● **What needs to be done**
From the first line of the records below through the line containing "OSHA GHS (677, 1727)", copy everything exactly and nothing more.

● **Material provided**
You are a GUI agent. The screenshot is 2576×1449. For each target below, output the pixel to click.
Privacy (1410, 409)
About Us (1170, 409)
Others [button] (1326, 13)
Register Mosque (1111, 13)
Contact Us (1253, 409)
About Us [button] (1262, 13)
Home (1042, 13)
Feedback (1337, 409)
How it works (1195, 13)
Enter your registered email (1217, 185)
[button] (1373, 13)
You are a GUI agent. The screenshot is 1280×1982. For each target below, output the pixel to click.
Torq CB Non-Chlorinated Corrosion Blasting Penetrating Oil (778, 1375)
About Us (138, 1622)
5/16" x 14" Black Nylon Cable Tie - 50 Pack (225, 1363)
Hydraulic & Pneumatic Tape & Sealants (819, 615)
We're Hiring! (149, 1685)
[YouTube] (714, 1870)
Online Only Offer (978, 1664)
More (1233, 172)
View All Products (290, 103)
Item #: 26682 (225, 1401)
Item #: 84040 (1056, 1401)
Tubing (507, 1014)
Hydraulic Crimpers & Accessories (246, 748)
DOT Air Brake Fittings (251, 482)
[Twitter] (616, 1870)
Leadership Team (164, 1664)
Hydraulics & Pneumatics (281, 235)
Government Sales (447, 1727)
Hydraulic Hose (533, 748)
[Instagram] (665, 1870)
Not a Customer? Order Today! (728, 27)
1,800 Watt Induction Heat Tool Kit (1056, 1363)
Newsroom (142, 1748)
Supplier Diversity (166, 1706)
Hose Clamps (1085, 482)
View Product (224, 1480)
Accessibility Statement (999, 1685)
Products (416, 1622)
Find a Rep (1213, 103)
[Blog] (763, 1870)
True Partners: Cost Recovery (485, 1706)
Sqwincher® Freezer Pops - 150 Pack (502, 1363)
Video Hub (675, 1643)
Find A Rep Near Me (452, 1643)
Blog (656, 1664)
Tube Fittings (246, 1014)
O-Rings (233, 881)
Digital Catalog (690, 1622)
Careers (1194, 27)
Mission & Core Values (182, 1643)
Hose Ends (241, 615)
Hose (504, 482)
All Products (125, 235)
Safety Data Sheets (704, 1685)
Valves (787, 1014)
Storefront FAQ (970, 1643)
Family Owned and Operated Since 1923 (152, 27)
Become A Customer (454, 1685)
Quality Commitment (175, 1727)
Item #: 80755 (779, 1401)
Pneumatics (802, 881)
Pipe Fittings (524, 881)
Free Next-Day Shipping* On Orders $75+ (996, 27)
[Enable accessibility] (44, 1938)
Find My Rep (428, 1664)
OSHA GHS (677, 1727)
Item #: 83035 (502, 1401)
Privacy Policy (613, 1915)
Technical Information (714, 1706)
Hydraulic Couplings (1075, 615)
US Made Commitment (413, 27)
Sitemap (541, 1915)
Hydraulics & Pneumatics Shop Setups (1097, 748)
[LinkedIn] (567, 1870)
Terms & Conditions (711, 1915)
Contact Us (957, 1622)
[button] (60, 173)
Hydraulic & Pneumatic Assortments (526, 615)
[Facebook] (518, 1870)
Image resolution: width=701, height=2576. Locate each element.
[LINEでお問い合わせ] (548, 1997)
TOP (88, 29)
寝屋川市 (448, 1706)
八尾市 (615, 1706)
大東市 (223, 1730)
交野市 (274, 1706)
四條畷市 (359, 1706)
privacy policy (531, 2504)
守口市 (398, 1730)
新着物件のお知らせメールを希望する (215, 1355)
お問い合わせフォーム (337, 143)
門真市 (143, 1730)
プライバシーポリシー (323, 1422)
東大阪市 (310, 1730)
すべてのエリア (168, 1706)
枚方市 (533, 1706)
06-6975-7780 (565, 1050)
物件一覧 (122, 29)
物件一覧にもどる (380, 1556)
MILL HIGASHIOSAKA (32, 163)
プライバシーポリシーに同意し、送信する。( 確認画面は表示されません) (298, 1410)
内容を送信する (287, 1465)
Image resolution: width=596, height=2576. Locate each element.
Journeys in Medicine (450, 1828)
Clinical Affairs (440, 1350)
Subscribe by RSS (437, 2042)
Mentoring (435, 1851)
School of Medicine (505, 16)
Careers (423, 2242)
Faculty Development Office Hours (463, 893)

● **Result below**
You are a GUI agent. The screenshot is 2576×1449. For each target below, output the pixel to click.
Privacy (1410, 409)
About Us (1170, 409)
Others [button] (1326, 13)
Register Mosque (1111, 13)
Contact Us (1253, 409)
About Us [button] (1262, 13)
Home (1042, 13)
Feedback (1337, 409)
How it works (1195, 13)
Enter your registered email (1217, 185)
[button] (1373, 13)
You are a GUI agent. The screenshot is 1280×1982. For each target below, output the pixel to click.
Torq CB Non-Chlorinated Corrosion Blasting Penetrating Oil (778, 1375)
About Us (138, 1622)
5/16" x 14" Black Nylon Cable Tie - 50 Pack (225, 1363)
Hydraulic & Pneumatic Tape & Sealants (819, 615)
We're Hiring! (149, 1685)
[YouTube] (714, 1870)
Online Only Offer (978, 1664)
More (1233, 172)
View All Products (290, 103)
Item #: 26682 (225, 1401)
Item #: 84040 (1056, 1401)
Tubing (507, 1014)
Hydraulic Crimpers & Accessories (246, 748)
DOT Air Brake Fittings (251, 482)
[Twitter] (616, 1870)
Leadership Team (164, 1664)
Hydraulics & Pneumatics (281, 235)
Government Sales (447, 1727)
Hydraulic Hose (533, 748)
[Instagram] (665, 1870)
Not a Customer? Order Today! (728, 27)
1,800 Watt Induction Heat Tool Kit (1056, 1363)
Newsroom (142, 1748)
Supplier Diversity (166, 1706)
Hose Clamps (1085, 482)
View Product (224, 1480)
Accessibility Statement (999, 1685)
Products (416, 1622)
Find a Rep (1213, 103)
[Blog] (763, 1870)
True Partners: Cost Recovery (485, 1706)
Sqwincher® Freezer Pops - 150 Pack (502, 1363)
Video Hub (675, 1643)
Find A Rep Near Me (452, 1643)
Blog (656, 1664)
Tube Fittings (246, 1014)
O-Rings (233, 881)
Digital Catalog (690, 1622)
Careers (1194, 27)
Mission & Core Values (182, 1643)
Hose Ends (241, 615)
Hose (504, 482)
All Products (125, 235)
Safety Data Sheets (704, 1685)
Valves (787, 1014)
Storefront FAQ (970, 1643)
Family Owned and Operated Since 1923 (152, 27)
Become A Customer (454, 1685)
Quality Commitment (175, 1727)
Item #: 80755 (779, 1401)
Pneumatics (802, 881)
Pipe Fittings (524, 881)
Free Next-Day Shipping* On Orders $75+ (996, 27)
[Enable accessibility] (44, 1938)
Find My Rep (428, 1664)
OSHA GHS (677, 1727)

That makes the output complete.